In comparing TEs and WRs there are two things that should have been taken into account. One is that the old TE was an in-line blocker that took a beating and had two jobs. Did players get injured because they were used as a blocker? Did players get released because they couldnt block anymore? Jimmy Graham isnt blocking anyone. Hes a bulked up wideout. He isnt getting released because he cant block and he isnt getting hurt because of blocking. Thats a big reason to limit the set to match the more modern game.

Secondly TE's get paid far less than wide receivers. The cap has been in place since 93 and the ramifications probably felt starting around 1998 or so on a leaguewide basis. It is much more difficult to release wide receivers because of the salary cap than most tight ends. They are also easier to replace as WRs often take years to develop(though that seems to be changing) while TEs do not. So the downtrending TE gets dumped while the WR gets to keep the job.

I always though the Patriots tried to employ a TE attack so Im not sure I agree with the takeaway that they designed their offense because they had those two guys (though they clearly changed philosophy post-Moss which was an incredible bit of coaching by Belichick), but you guys would know better than me on that.

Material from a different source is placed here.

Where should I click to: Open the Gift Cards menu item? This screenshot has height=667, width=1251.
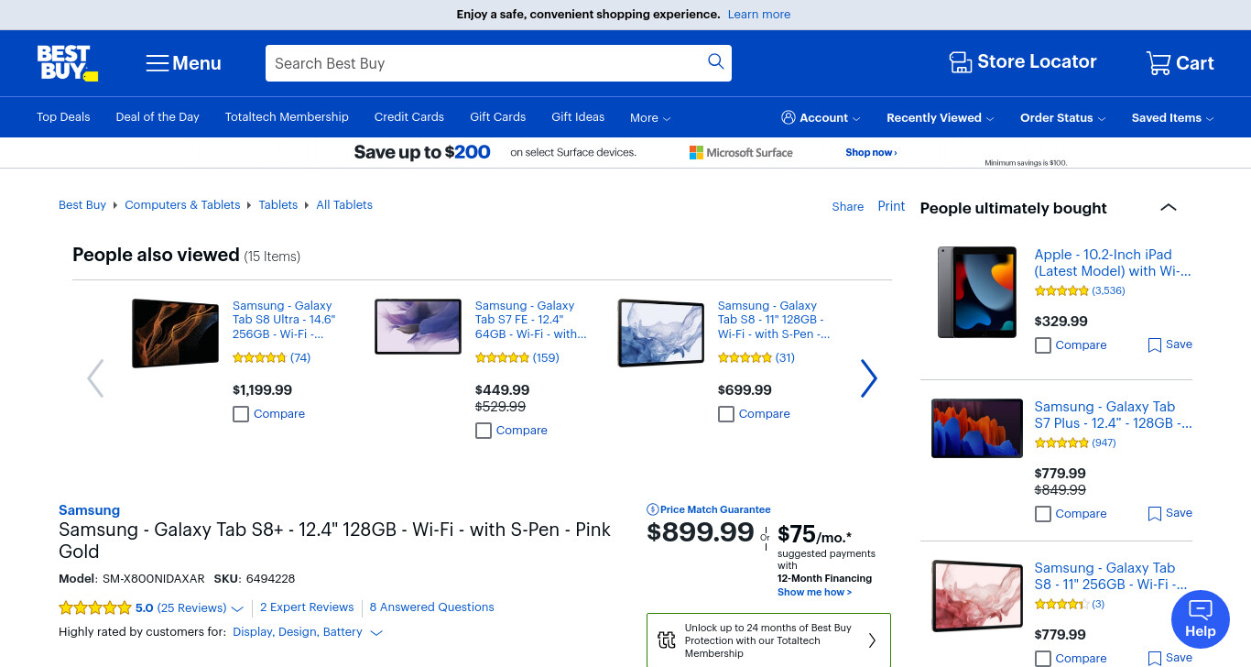click(497, 116)
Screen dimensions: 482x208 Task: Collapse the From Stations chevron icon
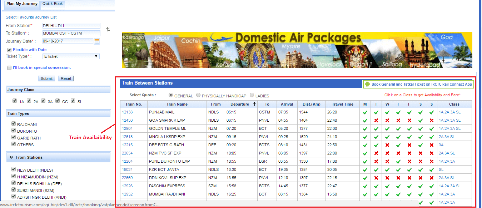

To me the most impressive thing was the contract they gave Gronkowski that pretty much keeps him in New England in what should be his prime years and then has him go to some other team for the decline. The more I study the NE cap the more I realize how good they have been with the contracts outside of some of the veteran experiments.
 
These organizations end up staying behind the curve by trying to keep up with what the Patriots were just doing. They're focusing on the wrong thing.The Patriots went after their star tight ends because they were both undervalued assets on draft day; Gronkowski declared for the draft after missing his entire junior year with that back injury, and Hernandez had a reputation as a stoner. The Patriots then modified their offense to play to their young talents' strengths, and by 2011, they were golden. The lesson to learn there, NFL organizations, is not to go out and acquire two tight ends! It's to identify undervalued asset types, integrate them into your organization appropriately, and continue to stay ahead of the curve.4 If you want to run your team like the Patriots, you don't steal what the Patriots are doing now. You steal what the Patriots are going to do next.

Best paragraph of the article. You see it year after year just in the AFC East with all the reactionary moves and it's why they stay a step behind. Always looking for that quick fix to put them ahead instead of building solid value from top to bottom.